Maybe they experienced infidelity, loss of a child, illness, differences etc


[This message edited by Audrina at 12:16 PM, October 14th (Monday)]

toughernow posted 10/14/2013 12:45 PM

when we were newlyweds we used to go skating on a frozen lake near our home and I would sometimes see this elderly couple there. They both wore tartan scarves and hats and they skated arm in arm smiling as they made their way around the lake. I had not thought of them for years, but recently I have been thinking of them, and wondering if they had ever had something like an A rock their marriage. There was just this closeness between them that seemed etherial.
I will never know of course, but it just makes me know, about things that are forged in fire becoming stronger.
I still want to believe that will be us 20 years from now.
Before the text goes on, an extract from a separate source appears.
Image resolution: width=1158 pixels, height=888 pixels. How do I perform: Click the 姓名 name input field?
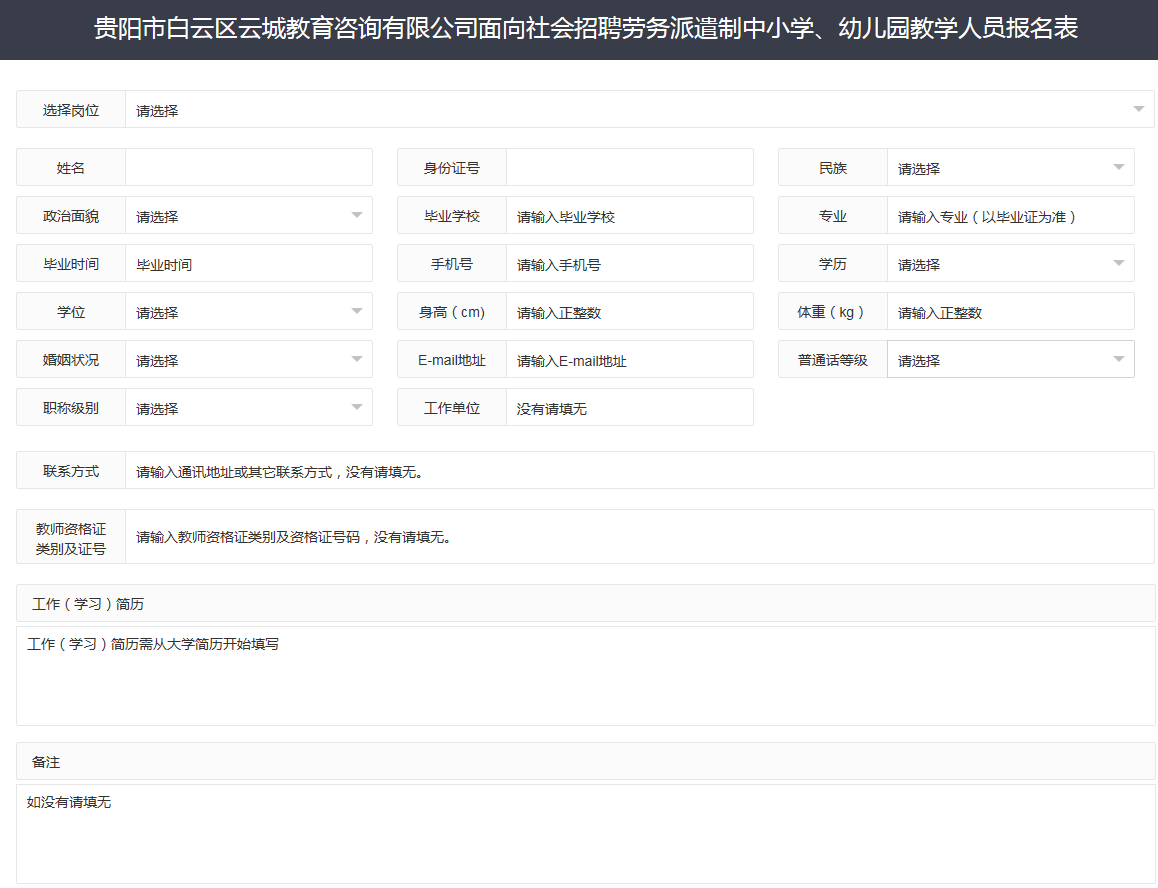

silentheart posted 10/14/2013 12:55 PM

I cried when I read your post and it is NOT trivial at all. I have always been an old-fashioned soul and believed in love like that and thought I had it with my BF of 13 years. I didn't think he was even capable of betrayal. I'm angry at him for stealing that from me. I'm so sorry for the trigger - it would have affected me the same way. To me it restores a little faith that that kind of love and commitment is possible but also makes me sad to my core that my dreams were shattered when my BF betrayed me. We have to remain hopeful and keep believing.

Take care of yourself :)

vistainc posted 10/14/2013 19:39 PM

I think this may be a post I print out for FWH. He doesn't use the computer but occasionally I print things out for him to read. I guess I want him to "get" how all this feels on my end.

Sure, he understands what he did was very wrong and his actions have caused so much pain, but I don't think he realizes how permanent the effects of those actions will be.

Thanks for all the responses. It's always good to know you are not alone.